My instinct tells me that somehow it would have to be converted to a string or byte[] (which might even be the same things in Go?) and then saved to disk.
I found this
There are multiple ways of serializing data, and Go offers many packages for this. Packages for some of the common ways of encoding:
encoding/gob
encoding/xml
encoding/json
encoding/gob
handles maps fine.

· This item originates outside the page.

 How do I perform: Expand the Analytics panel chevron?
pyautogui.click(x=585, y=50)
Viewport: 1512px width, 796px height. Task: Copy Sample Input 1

The example below shows both encoding/decoding of a map:
package main
import (
"fmt"
"encoding/gob"
"bytes"
)
var m = map[string]int{"one":1, "two":2, "three":3}
func main() {
b := new(bytes.Buffer)
e := gob.NewEncoder(b)
// Encoding the map
err := e.Encode(m)
if err != nil {
panic(err)
}
var decodedMap map[string]int
d := gob.NewDecoder(b)
// Decoding the serialized data
err = d.Decode(&decodedMap)
if err != nil {
panic(err)
}
// Ta da! It is a map!
fmt.Printf("%#v\n", decodedMap)
}
Playground
The gob package will let you serialize maps. I wrote up a small example http://play.golang.org/p/6dX5SMdVtr demonstrating both encoding and decoding maps. Just as a heads up, the gob package can't encode everything, such as channels.
Edit: Also string and []byte are not the same in Go.